By DANIEL KLAPHEKE
Perspectives editor
daniel_klapheke@eku.edu

The one, the only, Ebola.

For weeks, CNN and other major news sources have been screaming about how deadly the disease is and how no one is safe. Parts of West Africa have been ravaged by it, and New York and other major cities have made emergency plans for it. Have you started preparing to face the invisible menace?

Of course not. But don’t feel behind; neither have  the millions of others keeping up with the Ebola craze.

The virus is the new villain for America to fight against this year, but it didn’t spring up out of nowhere. Ebola has been around since 1976. It is a rare virus that can spread rapidly through contact with infected bodily fluids and can leave a person dead within a month of contraction.

This year has seen the worst Ebola outbreak in history, and it deserves to be in the public eye. Parts of the world are suffering and they need help. The problem with the media’s Ebola coverage is that it has been grotesquely exploited.

If you can’t see it, think about the last time CNN banked entirely on a single story.

In the spring, Malaysian Airlines Flight MH370 vanished over the Indian Ocean. The story spread like wildfire because no one had a clue what happened; there was no evidence of anything.

For CNN, this was the perfect piece. A story fueled only by speculation can cycle the same information over and over again by taking new angles. Every possibility besides alien abduction saw its own story, though some probably didn’t rule it out.

For weeks, the front page of every major news publication was plastered in Flight MH370 theories and so-called “updates.” There was even the day where the front page of CNN only featured Flight MH370 stories, and that was a month after the initial disappearance.

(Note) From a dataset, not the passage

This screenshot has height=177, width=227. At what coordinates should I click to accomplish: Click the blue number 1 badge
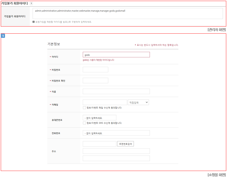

The reason I bring up Flight MH370 is to show the similarities between the media attention for the plane disappearance and the Ebola outbreak. For weeks, the focus has been Ebola. Before that it was ISIS. These are big issues in the world, but the reason they’re so prevalent right now is because they are still fresh and have room to keep inflating.

Ebola will eventually be on the backburner, replaced by some new crisis to freak the world out. That doesn’t mean Ebola won’t still be a harrowing epidemic; it just gets less frightening the longer it is mainstream.

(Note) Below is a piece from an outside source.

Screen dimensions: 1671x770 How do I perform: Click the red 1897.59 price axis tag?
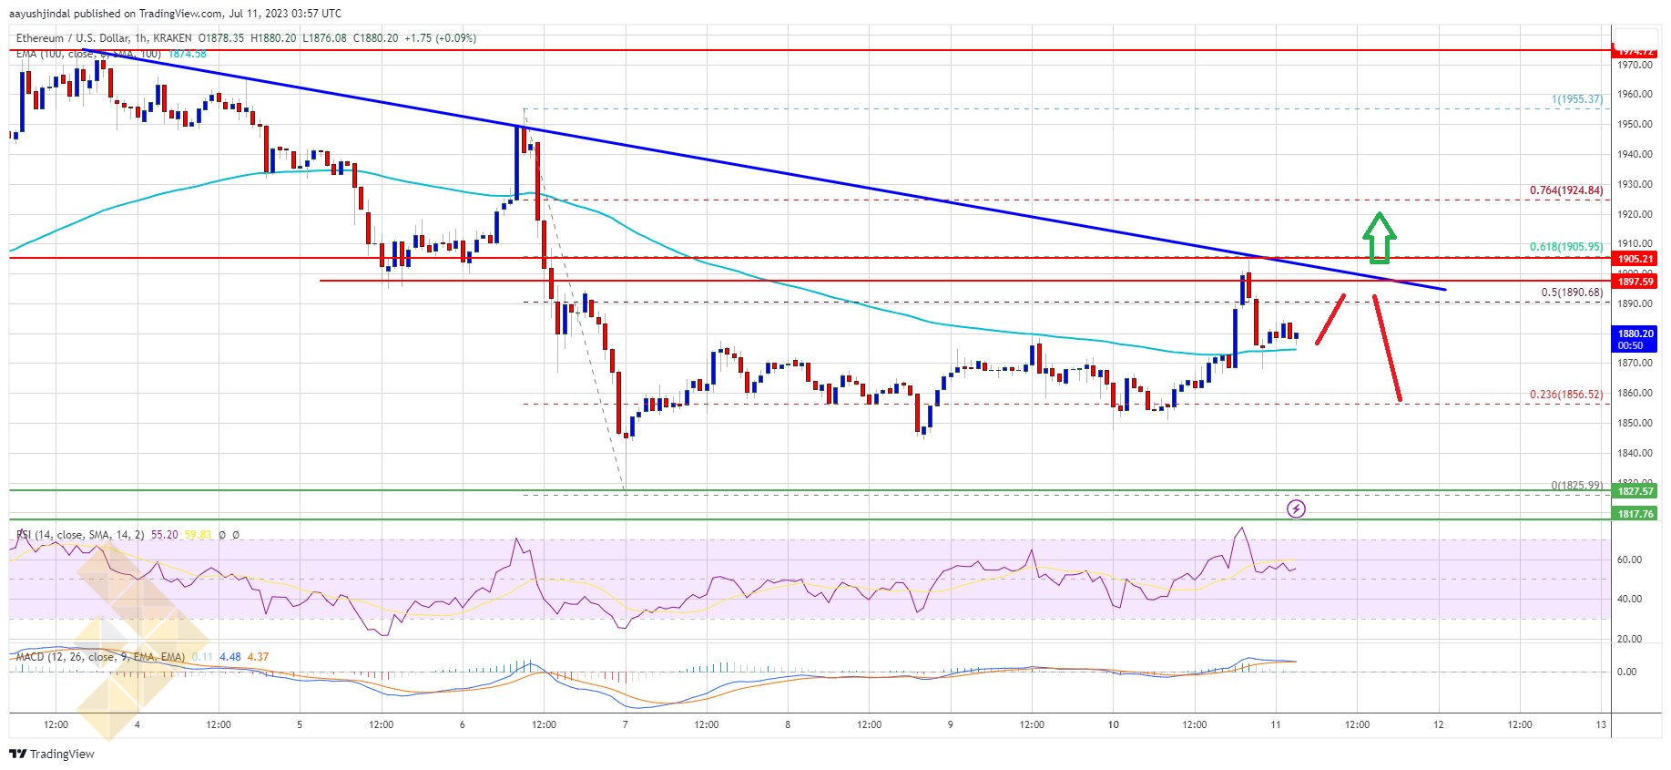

It isn’t as if it’s an absolute impossibility to stay clean of the virus. There are vaccines in the works and Ebola has for the most part been contained in West Africa. It spread so rapidly through that area because of poor hygiene practices, health systems and limited knowledge of the virus. It is of little threat beyond its currently inflicted area.

Ebola is certainly a world issue. It’s an awful epidemic that demands help and attention, and my deepest condolences go out to those affected in Africa. But don’t be fooled by what the media is portraying it to be. The world is not in any grave danger and you don’t need to be working on your emergency plan. Instead of being afraid, be knowledgeable and be aware.